6 Sep 2013

Only Connect … the beginning of an unbook

Only Connect … Discovery pathways, library explorations, and the information adventure is an 'unbook' about information literacy. Its flexible and innovative format is a great example of sharing information and research in new ways. The (un)book is available freely online, and is also available in print on demand. Here, Emma (@Libgoddess) explains how the idea for the project came about between herself and Andy Walsh (@andywalsh999).

Guest Post by Emma Coonan, Cambridge University Library

As the worksheets were being passed around and the hum of the interactive exercise grew to a chatter, Andy and I continued our covert discussion.

“So what did you not like about the traditional way of publishing?” he muttered.

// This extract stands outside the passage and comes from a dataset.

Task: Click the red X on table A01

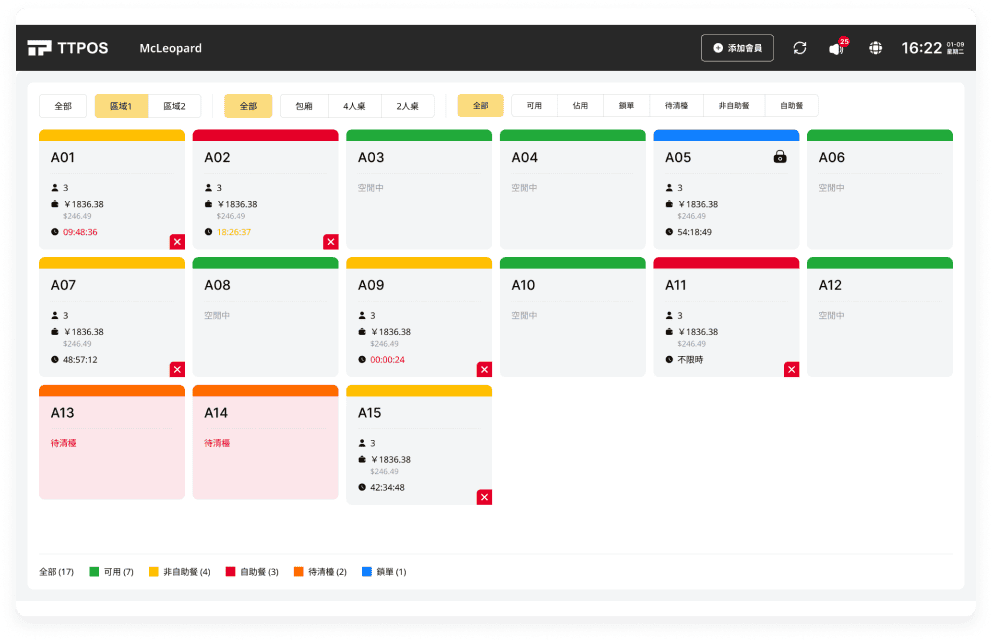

“Really, the whole idea of having to write in an academic way,” I whispered thoughtfully. “The fact that our authors couldn't use informal language, speak in their own voices, use their own preferred spellings. The way all the chapters had to be the same length!”

Andy nodded. “I hate how everything’s pushed into being textual. Why can’t there be room for people to express themselves not in words? Why can’t you publish academic stuff in the form of a video, or a Prezi?”

“And I hate signing away copyright!” I fulminated quietly. “I got so embarrassed asking authors to sign away their right to do anything with their own work.”

“Yeah,” he hissed intently. An arm came between us, distributing handouts. We ducked underneath. “Like, a Creative Commons licence would let authors get their work out there but still do whatever they want with it. They could put their chapters in institutional repositories, on blogs ... Hey, you could just put a whole book online electronically and make it completely free to access, why not?”

I made the ‘ohmahgard’ face. “Wow. If you had it all online, people could write exactly how they wanted - or they could not write, actually, at all! They could do like you said and use any kind of multimedia format they liked!”

“You could do a print version too if you wanted,” he said, thinking aloud. “Use something like LULU, a print on demand service - it’s so cheap now, and it works internationally ...”

“You could do your own marketing, at conferences and on JISCmail lists ... On Twitter ... “

“You can buy ISBNs, you know! Even if you’re not an official publisher!”

“It would be ... an unbook,” I said slowly. He nodded again. “An anarcho-narrative approach to information literacy.”

Our worksheets still completely blank, we looked at each other with a wild surmise.